Question

What is the integral of `int sin^4(x) dx`?

Answer 1

`int\ sin^4(x)\ dx=3/8x-1/4sin(2x)+1/32sin(4x)+C`

Explanation:

This integral is mostly about clever rewriting of your functions. As a rule of thumb, if the power is even, we use the double angle formula. The double angle formula says:
`sin^2(theta)=1/2(1-cos(2theta))`

If we split up our integral like this,
`int\ sin^2(x)*sin^2(x)\ dx`

We can use the double angle formula twice:
`int\ 1/2(1-cos(2x))*1/2(1-cos(2x))\ dx`

Both parts are the same, so we can just put it as a square:
`int\ (1/2(1-cos(2x)))^2\ dx`

Expanding, we get:
`int\ 1/4(1-2cos(2x)+cos^2(2x))\ dx`

We can then use the other double angle formula
`cos^2(theta)=1/2(1+cos(2theta))`
to rewrite the last term as follows:
`1/4int\ 1-2cos(2x)+1/2(1+cos(4x))\ dx=`

`=1/4(int\ 1\ dx-int\ 2cos(2x)\ dx+1/2int\ 1+cos(4x)\ dx)=`

`=1/4(x-int\ 2cos(2x)\ dx+1/2(x+int\ cos(4x)\ dx))`

I will call the left integral in the parenthesis Integral 1, and the right on Integral 2.

Integral 1
`int\ 2cos(2x)\ dx`

Looking at the integral, we have the derivative of the inside, `2` outside of the function, and this should immediately ring a bell that you should use u-substitution.

If we let `u=2x`, the derivative becomes `2`, so we divide through by `2` to integrate with respect to `u`:
`int\ (cancel(2)cos(u))/cancel(2)\ du`

`int\ cos(u)\ du=sin(u)=sin(2x)`

Integral 2
`int\ cos(4x)\ dx`

It's not as obvious here, but we can also use u-substitution here.
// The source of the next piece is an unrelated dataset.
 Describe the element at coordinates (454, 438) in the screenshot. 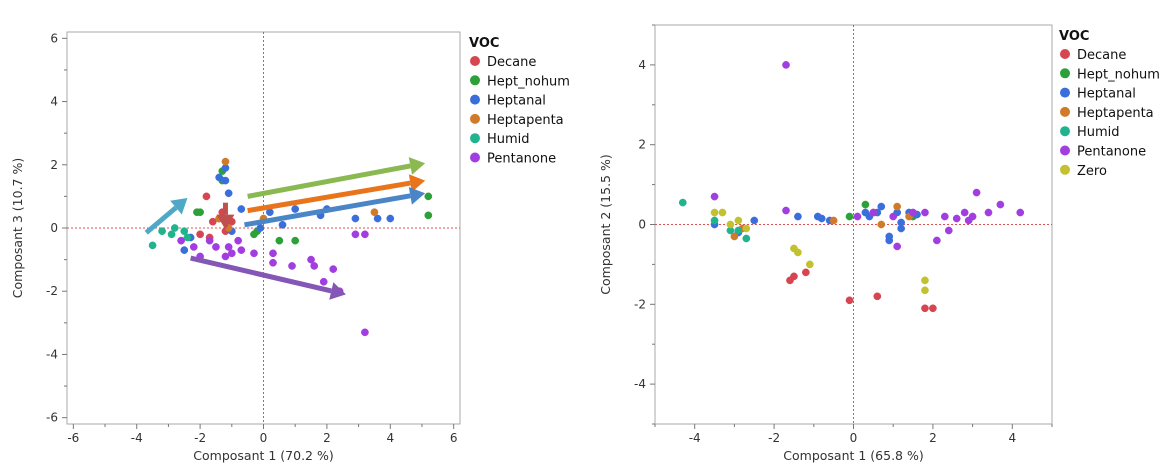

I see `x-tick-label: 6` at that location.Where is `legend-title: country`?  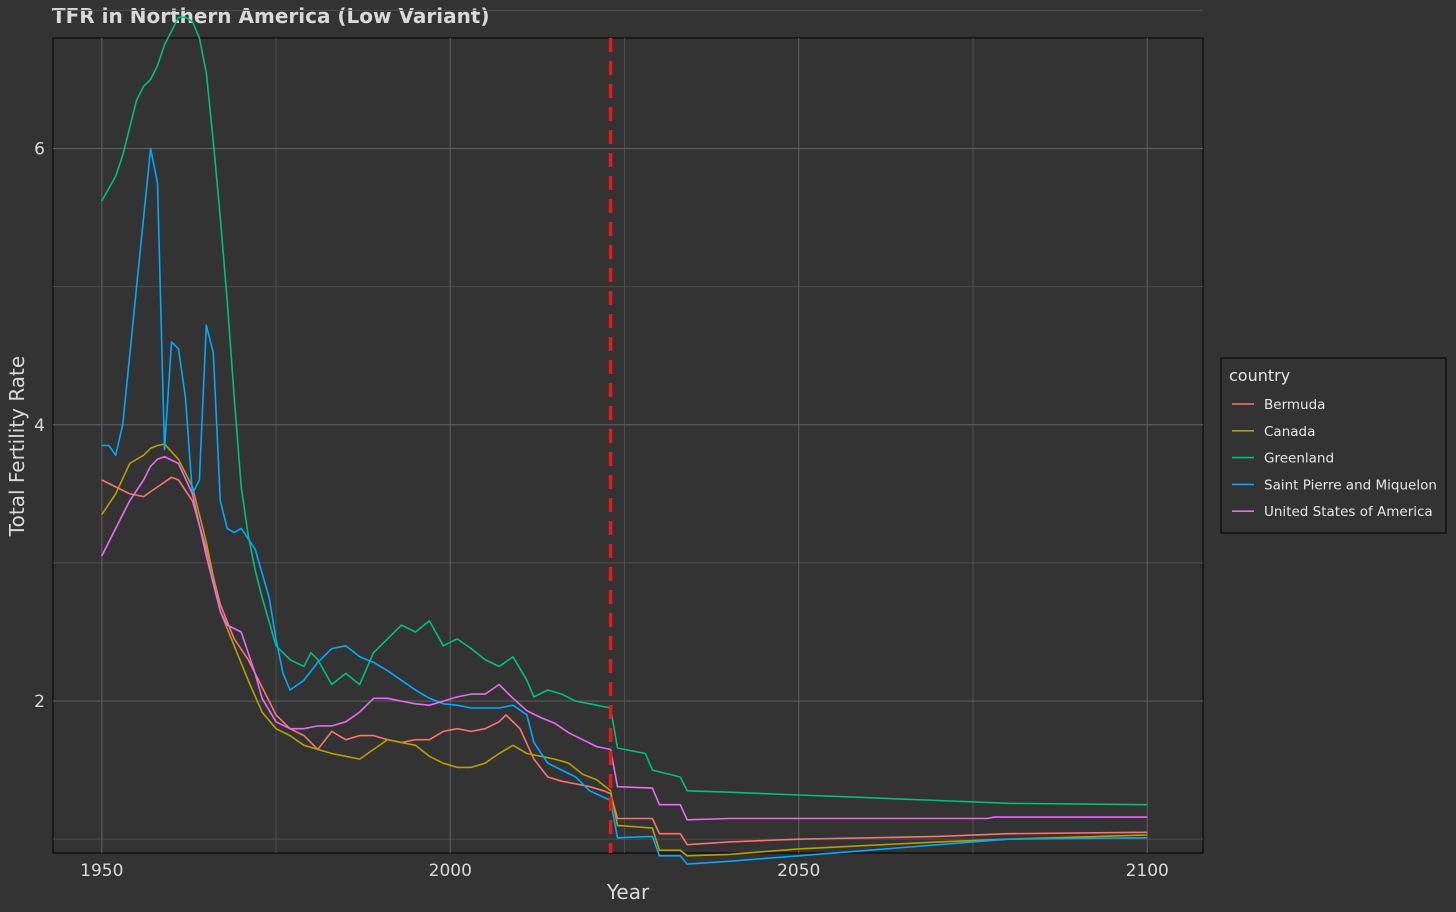 legend-title: country is located at coordinates (1260, 376).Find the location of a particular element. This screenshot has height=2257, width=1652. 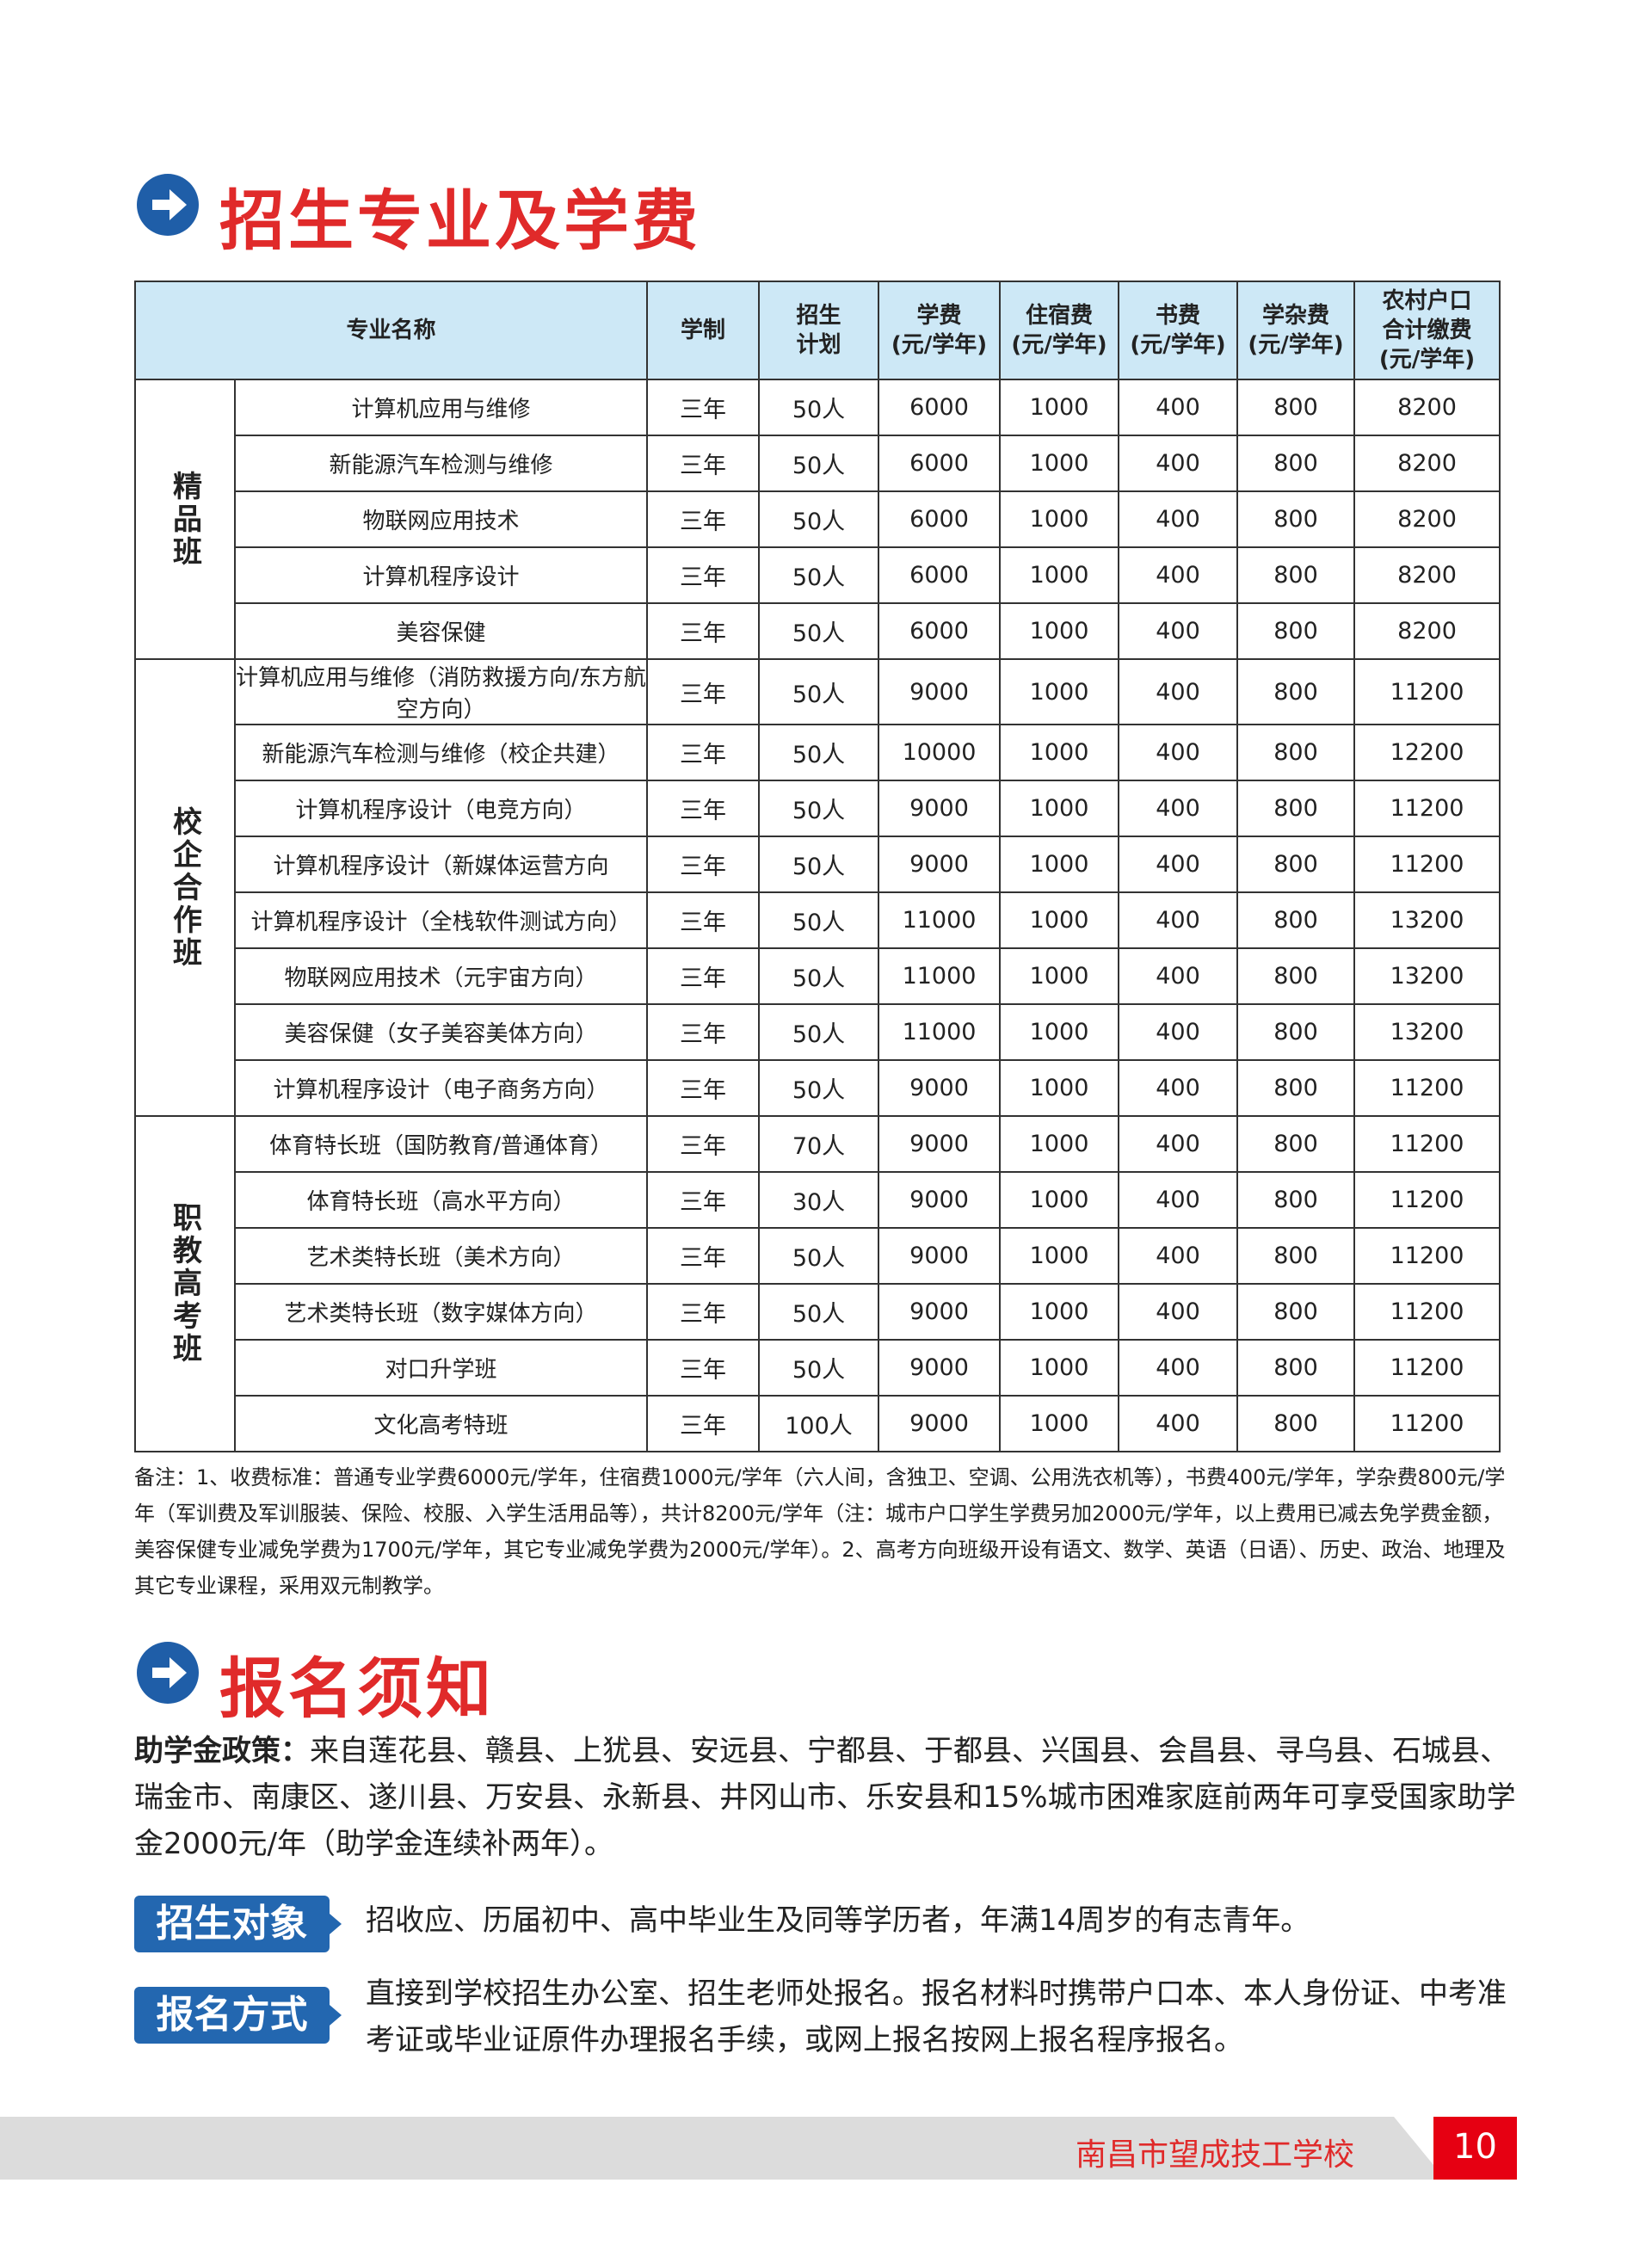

We can let `u=4x`, and the derivative will be `4`:
`1/4int\ cos(u)\ dx=1/4sin(u)=1/4sin(4x)`

Completing the original integral
Now that we know Integral 1 and Integral 2, we can plug them back into our original expression to get the final answer:
`1/4(x-sin(2x)+1/2(x+1/4sin(4x)))+C=`

`=1/4(x-sin(2x)+1/2x+1/8sin(4x))+C=`

`=1/4x-1/4sin(2x)+1/8x+1/32sin(4x)+C=`

`=3/8x-1/4sin(2x)+1/32sin(4x)+C`